Carter enjoyed “creating a work environment for Steven to show up in every morning, go up an elevator, and go to work. And everybody got into that for the first three weeks of shooting. And being very fast made it a team effort with the urgency that we were making the film like putting out a paper.”

“The Post”Courtesy of 20th Century Fox

And in a weird stroke of luck, it turned out that the only three Linotype machines still in service were in a Naval shipyard next door. “Steven went crazy looking at the process, to see this molten lead go into the type and the pieces taken out by hand, and everything is set backwards” Carter said. “The number of mechanical steps is like watching film going through all the sprockets and then put in the can and developed. And it can be ruined at any moment if light hits it. You realize there’s a jeopardy in the process of both mediums.”

It was the perfect back to analog metaphor that energized Spielberg, with the Linotype process being supplanted by the digital age “It’s the same as film, it’s a mechanical process,” said Carter. “And everything you look at in the movie is Steven showing what it is to actually be in production and under a deadline, trying to accomplish something. And both the press and the cinema being in the service of having a social discourse with people and the times that we’re in.”

Juliet and Romeo

The contrast between Graham’s high society home and Bradlee’s more modest brownstone is striking. Yet Carter reached back to his mentor, Richard Sylbert, for inspiration in the way he art-directed “The Graduate” as a “Romeo and Juliet” metaphor. But in this case, Bradlee keeps popping into Graham’s home at unexpected moments, which brings them closer together as the jeopardy escalates.

NOR_D21_062717_098892.raf
“The Post”©2017 Niko Tavernise

“We got got to look at Kay’s home and could see what the colors were and made some adjustments,” Carter said. “Her den, which she referred to as her War Room, was not the same. “It’s obviously high society up to a point, but it doesn’t go over the top where you wouldn’t be comfortable in it. There’s a warmth to who Kay Graham was in the way that her aesthetics come across. And that house is truly the way it was and her decorating style is very eclectic and we did everything we could to add to that. She seemed to be somebody who was really interested in the world.”

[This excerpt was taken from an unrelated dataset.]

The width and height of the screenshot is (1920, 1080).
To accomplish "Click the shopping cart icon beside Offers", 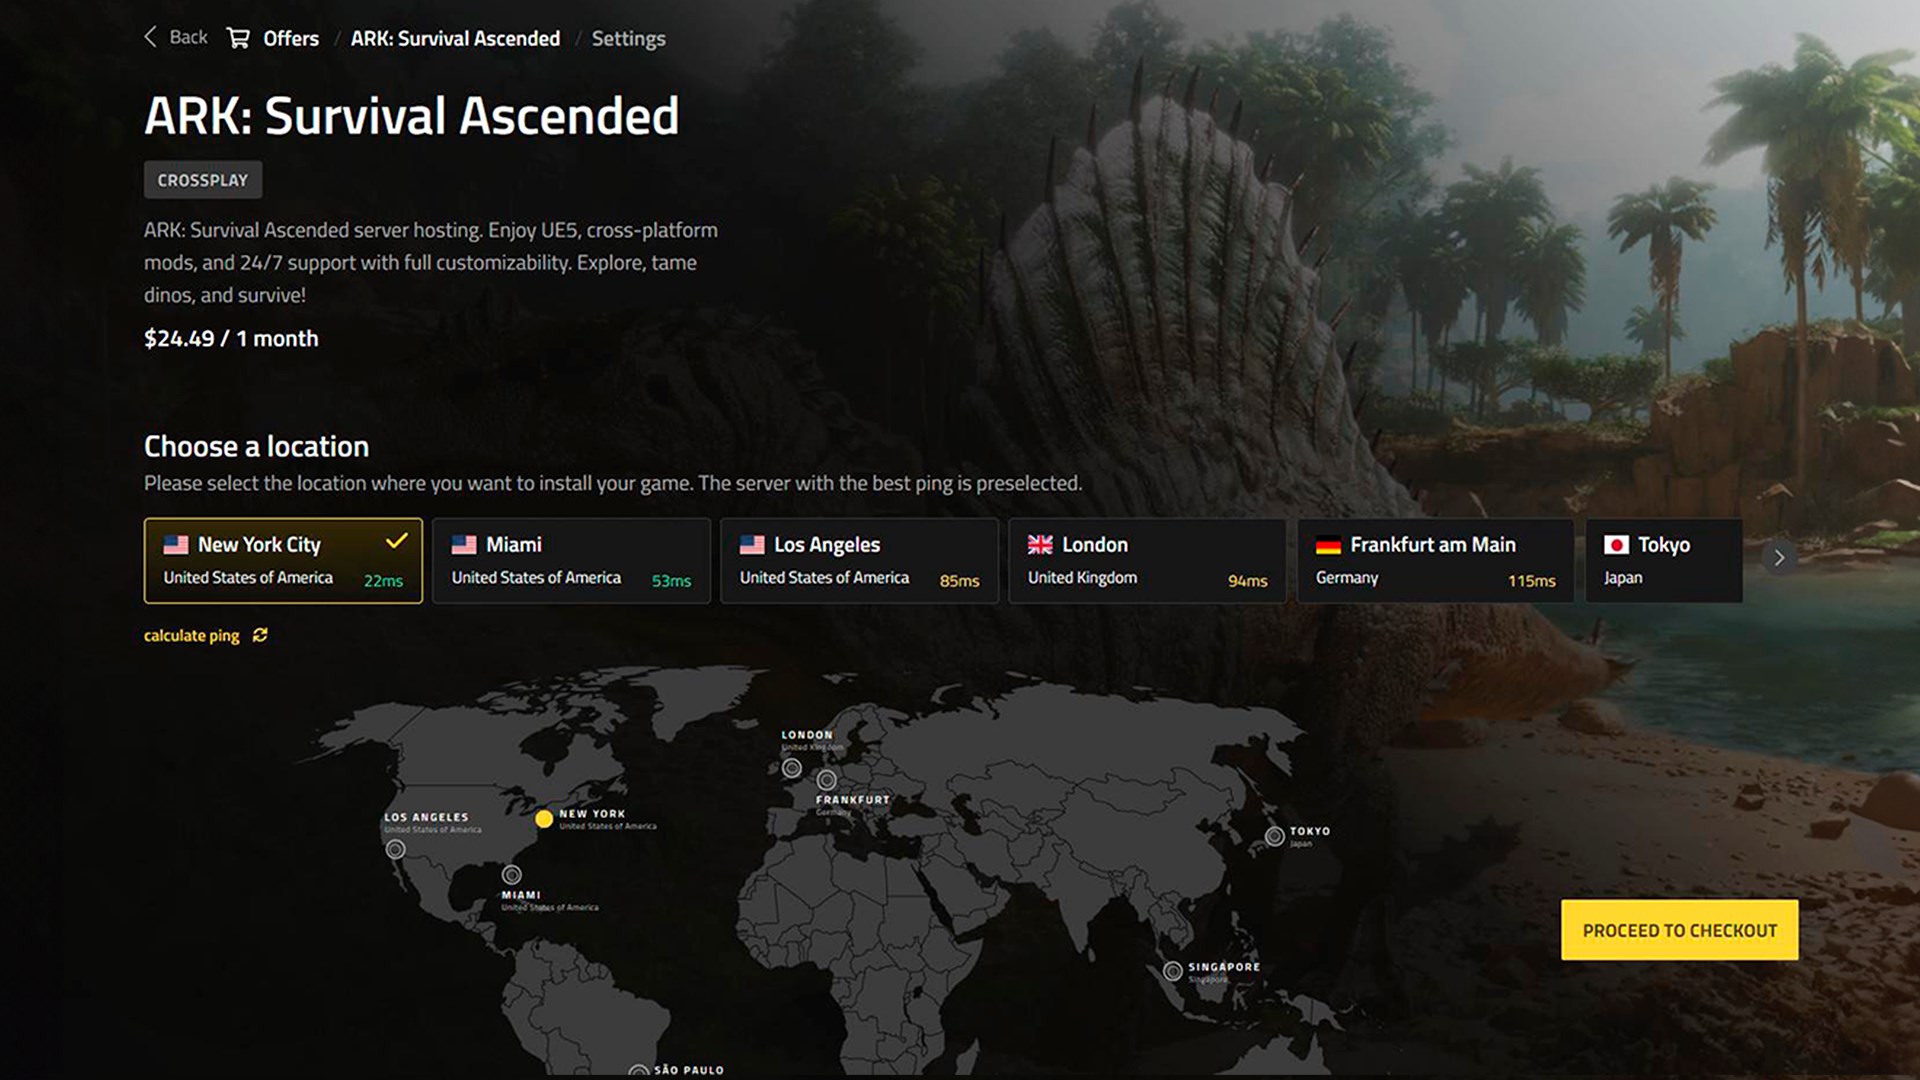I will [238, 37].
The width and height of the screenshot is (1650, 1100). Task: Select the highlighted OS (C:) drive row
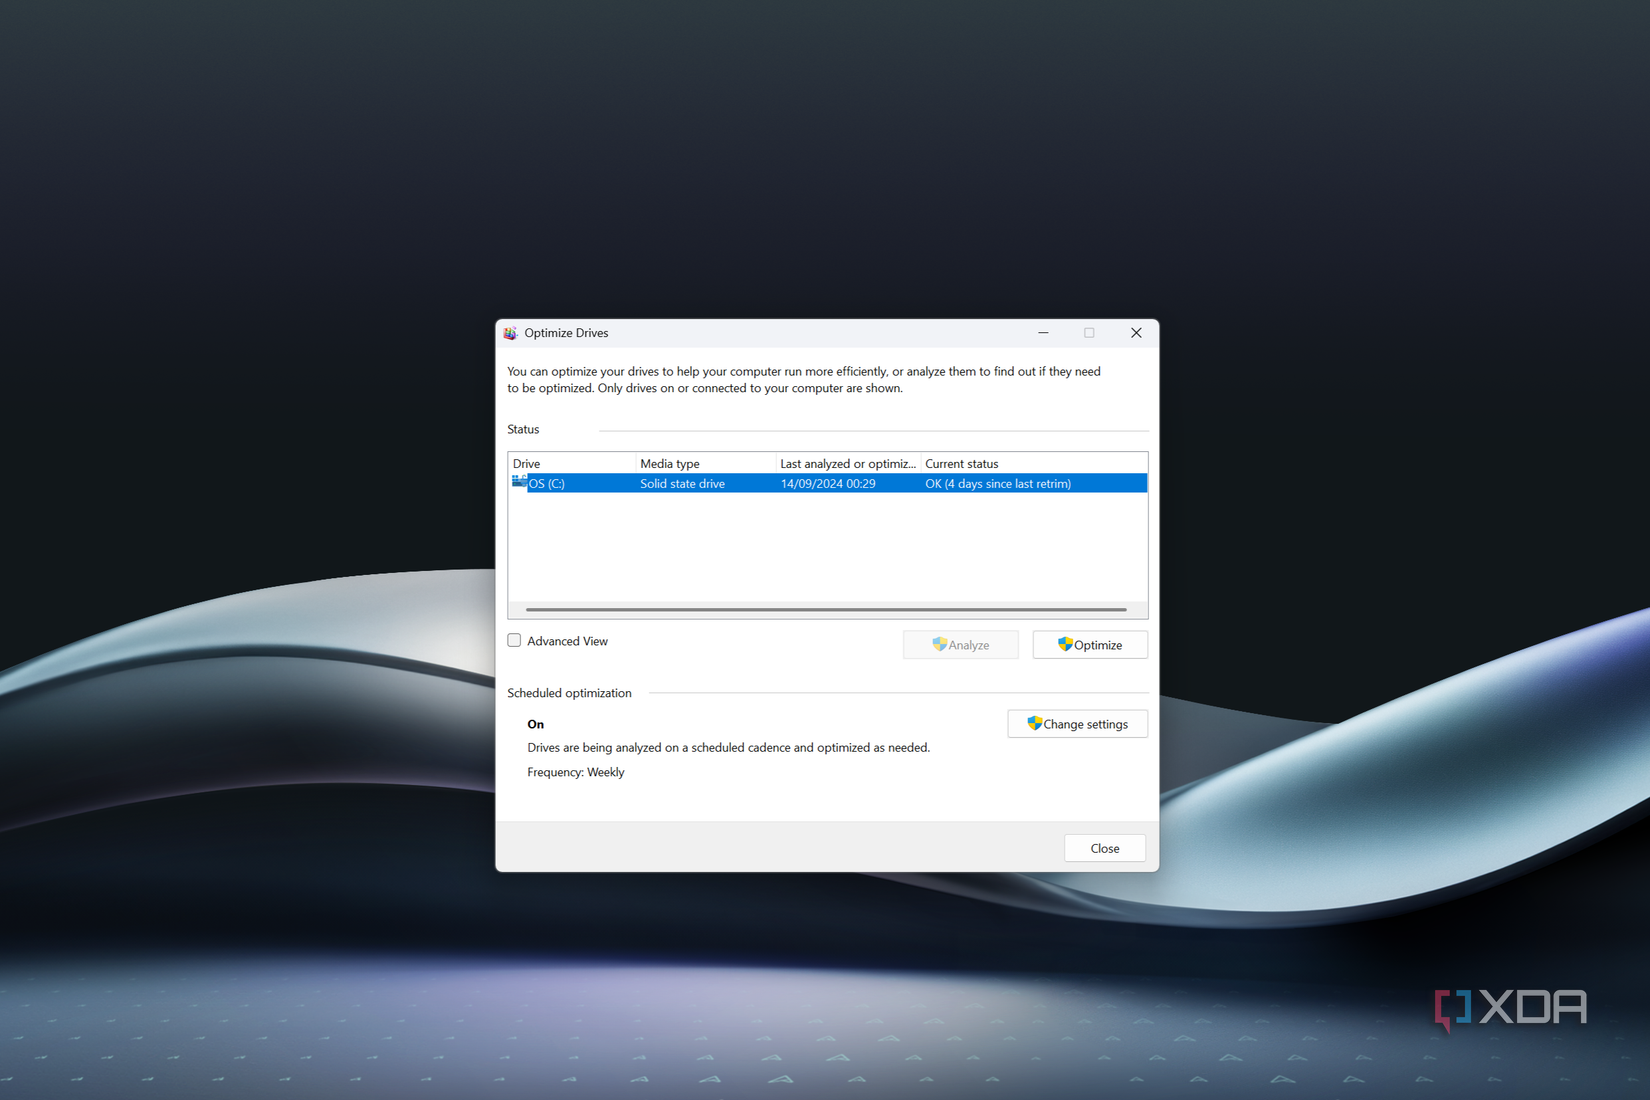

In the case of Bradlee’s home, it’s clear that he was always working. And even his wife, Tony (Sarah Paulson) has an artist studio. “It’s a life most people would really like, if they are writers or artists playing out their loves,” said Carter. “Even though the home has been remodeled, the space is very close to the reality and we made it as accurate as possible.”

With only three months to prep and three and a half months to shoot “The Post,” the metaphors of process and social conscience tapped Carter’s creativity in a most personal way.